Could you filter the material and copy every line where the word "Account" occurs?

····················

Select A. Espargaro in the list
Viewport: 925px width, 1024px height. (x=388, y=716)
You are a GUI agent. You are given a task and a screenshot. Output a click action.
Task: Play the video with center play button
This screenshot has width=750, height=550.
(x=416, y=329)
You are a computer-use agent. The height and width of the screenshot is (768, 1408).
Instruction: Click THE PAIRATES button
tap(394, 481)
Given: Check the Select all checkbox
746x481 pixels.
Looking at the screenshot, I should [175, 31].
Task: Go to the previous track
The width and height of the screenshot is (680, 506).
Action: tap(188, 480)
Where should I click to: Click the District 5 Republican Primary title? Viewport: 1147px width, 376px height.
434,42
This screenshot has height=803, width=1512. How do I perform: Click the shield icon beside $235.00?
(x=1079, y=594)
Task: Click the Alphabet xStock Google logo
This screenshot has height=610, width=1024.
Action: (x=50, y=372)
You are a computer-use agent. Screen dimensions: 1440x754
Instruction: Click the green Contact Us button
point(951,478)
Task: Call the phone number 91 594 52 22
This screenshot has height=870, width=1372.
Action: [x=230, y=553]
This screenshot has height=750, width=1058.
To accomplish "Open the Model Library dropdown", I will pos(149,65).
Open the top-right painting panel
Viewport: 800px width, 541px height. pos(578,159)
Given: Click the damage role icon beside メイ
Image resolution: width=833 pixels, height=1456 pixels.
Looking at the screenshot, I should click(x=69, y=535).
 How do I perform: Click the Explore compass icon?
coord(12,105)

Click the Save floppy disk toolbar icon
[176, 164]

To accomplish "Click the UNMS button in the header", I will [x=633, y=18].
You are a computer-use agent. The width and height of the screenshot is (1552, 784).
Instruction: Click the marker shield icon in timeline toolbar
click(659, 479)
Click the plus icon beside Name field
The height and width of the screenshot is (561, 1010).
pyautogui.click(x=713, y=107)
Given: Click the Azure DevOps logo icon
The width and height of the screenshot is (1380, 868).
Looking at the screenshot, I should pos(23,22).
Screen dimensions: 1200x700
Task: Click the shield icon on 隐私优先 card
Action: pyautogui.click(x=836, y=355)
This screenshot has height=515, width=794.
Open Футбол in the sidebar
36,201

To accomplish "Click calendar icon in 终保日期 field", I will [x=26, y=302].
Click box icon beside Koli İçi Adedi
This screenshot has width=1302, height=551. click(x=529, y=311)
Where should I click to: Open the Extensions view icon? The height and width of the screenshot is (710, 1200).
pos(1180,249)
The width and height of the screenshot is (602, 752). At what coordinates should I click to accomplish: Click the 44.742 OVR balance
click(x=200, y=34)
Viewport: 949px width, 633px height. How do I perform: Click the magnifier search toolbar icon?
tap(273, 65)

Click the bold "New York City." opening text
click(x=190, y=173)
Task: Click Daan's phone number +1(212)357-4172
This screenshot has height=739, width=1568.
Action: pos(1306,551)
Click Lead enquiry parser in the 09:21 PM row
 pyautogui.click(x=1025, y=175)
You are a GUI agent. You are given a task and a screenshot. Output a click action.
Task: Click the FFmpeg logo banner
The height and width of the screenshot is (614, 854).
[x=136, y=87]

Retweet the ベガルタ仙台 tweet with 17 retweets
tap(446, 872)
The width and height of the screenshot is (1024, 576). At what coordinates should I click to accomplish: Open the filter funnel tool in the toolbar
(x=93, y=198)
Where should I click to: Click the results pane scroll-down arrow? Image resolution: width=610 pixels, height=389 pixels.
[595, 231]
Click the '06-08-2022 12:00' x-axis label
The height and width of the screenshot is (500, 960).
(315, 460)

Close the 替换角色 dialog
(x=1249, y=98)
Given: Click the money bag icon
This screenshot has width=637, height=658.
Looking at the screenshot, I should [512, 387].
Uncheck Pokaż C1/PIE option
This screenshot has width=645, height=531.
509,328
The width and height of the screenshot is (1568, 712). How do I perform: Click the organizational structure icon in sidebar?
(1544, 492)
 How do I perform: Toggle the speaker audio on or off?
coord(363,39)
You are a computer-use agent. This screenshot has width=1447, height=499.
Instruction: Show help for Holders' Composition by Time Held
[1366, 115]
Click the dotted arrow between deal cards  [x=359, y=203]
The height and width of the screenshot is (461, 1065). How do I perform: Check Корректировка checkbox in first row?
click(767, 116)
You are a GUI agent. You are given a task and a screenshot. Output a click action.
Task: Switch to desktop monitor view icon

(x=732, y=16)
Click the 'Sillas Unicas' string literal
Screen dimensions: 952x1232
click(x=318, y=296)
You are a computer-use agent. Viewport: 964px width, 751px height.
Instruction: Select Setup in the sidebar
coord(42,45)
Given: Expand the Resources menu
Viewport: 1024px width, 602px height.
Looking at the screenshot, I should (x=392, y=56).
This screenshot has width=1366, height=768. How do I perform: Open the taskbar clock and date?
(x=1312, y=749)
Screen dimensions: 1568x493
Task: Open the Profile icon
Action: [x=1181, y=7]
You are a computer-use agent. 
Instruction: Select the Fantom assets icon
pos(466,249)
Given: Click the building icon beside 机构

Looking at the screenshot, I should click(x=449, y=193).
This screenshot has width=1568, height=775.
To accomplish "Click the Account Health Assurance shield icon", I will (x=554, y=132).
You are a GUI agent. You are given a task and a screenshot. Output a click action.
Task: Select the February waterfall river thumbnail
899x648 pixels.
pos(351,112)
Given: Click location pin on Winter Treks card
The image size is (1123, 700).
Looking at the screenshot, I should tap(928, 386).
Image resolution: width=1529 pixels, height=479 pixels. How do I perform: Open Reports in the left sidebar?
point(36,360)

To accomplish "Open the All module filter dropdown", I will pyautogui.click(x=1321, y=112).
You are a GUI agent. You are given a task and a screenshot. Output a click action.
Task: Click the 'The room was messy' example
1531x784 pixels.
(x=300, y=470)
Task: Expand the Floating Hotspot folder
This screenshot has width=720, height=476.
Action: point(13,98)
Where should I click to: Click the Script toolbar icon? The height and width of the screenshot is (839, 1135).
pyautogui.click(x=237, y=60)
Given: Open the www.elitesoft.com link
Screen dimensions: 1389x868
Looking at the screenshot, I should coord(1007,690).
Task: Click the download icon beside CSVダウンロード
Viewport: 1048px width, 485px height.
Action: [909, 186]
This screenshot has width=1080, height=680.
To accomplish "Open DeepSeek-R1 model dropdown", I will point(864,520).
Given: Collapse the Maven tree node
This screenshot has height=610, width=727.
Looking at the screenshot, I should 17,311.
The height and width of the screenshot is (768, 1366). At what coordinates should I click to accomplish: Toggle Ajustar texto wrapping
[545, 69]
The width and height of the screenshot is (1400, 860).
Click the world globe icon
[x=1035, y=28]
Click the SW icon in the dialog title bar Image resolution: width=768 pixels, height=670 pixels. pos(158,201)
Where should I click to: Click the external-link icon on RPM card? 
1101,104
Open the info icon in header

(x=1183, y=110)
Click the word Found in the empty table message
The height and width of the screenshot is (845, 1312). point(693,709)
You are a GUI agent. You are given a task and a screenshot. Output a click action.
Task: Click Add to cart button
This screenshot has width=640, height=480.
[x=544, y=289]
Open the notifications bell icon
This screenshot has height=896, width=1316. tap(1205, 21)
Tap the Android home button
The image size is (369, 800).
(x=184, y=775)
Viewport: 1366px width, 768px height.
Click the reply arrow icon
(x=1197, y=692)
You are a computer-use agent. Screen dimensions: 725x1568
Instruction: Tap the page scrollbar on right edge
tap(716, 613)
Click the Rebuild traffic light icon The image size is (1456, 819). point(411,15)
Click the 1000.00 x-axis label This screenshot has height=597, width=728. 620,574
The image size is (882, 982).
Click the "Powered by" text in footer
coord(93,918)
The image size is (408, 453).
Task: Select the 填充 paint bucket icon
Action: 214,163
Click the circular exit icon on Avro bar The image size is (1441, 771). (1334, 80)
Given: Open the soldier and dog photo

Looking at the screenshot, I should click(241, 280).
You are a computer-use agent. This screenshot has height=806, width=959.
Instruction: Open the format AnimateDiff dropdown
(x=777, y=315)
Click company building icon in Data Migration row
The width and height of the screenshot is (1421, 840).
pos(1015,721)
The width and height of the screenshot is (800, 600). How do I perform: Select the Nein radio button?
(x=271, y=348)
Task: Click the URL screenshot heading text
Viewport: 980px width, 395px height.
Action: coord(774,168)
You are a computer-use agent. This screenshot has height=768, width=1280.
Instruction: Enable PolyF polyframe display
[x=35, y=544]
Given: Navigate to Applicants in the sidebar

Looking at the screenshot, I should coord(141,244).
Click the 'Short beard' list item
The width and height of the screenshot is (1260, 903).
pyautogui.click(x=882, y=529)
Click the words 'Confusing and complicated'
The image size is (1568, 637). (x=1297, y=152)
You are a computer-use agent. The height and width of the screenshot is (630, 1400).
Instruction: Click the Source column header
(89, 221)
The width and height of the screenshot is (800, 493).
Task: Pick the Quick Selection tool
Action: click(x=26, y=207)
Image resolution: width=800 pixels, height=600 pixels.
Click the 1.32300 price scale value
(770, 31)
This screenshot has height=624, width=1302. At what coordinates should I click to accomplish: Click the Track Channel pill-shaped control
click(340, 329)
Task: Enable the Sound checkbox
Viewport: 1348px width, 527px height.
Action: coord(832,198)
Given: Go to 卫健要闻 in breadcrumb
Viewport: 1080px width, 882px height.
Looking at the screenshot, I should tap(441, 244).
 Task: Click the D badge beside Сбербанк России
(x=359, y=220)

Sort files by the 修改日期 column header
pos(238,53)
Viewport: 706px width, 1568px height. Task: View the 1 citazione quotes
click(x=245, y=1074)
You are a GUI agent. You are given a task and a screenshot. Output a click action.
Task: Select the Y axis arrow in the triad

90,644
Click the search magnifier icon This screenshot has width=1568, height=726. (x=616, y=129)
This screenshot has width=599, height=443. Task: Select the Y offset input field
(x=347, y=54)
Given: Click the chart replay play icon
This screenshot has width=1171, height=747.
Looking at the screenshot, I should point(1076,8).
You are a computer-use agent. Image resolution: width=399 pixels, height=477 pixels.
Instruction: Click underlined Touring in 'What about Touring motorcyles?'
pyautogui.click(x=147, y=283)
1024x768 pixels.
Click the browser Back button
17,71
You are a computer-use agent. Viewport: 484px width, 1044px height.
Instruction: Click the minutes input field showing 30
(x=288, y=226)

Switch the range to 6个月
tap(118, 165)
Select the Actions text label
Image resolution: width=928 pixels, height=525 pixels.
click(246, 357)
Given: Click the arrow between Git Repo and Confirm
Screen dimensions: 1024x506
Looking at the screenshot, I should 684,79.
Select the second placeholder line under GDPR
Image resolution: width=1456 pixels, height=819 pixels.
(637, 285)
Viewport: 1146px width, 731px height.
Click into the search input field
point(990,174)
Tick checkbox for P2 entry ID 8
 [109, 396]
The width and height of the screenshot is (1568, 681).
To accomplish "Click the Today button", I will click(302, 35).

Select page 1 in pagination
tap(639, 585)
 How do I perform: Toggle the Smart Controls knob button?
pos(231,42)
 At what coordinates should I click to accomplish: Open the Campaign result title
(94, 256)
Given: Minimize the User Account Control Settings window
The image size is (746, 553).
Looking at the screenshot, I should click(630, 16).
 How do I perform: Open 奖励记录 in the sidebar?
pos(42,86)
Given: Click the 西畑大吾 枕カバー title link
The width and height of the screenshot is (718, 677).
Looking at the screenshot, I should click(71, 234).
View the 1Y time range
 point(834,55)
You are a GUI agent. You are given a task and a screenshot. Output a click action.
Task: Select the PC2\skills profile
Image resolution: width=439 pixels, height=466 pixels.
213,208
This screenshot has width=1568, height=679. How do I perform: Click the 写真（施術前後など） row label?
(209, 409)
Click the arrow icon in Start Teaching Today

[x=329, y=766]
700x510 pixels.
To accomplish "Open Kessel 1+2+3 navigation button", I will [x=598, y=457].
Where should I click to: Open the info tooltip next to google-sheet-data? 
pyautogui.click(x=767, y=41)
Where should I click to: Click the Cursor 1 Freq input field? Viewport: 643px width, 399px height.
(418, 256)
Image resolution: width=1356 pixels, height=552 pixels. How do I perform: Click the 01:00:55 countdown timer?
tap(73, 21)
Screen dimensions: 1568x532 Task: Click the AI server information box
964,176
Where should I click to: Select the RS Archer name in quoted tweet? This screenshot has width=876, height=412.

····················

EXERCISE RESULT:
To accomplish "Click the Account Health Assurance shield icon", I will (x=554, y=132).
Given: Minimize the User Account Control Settings window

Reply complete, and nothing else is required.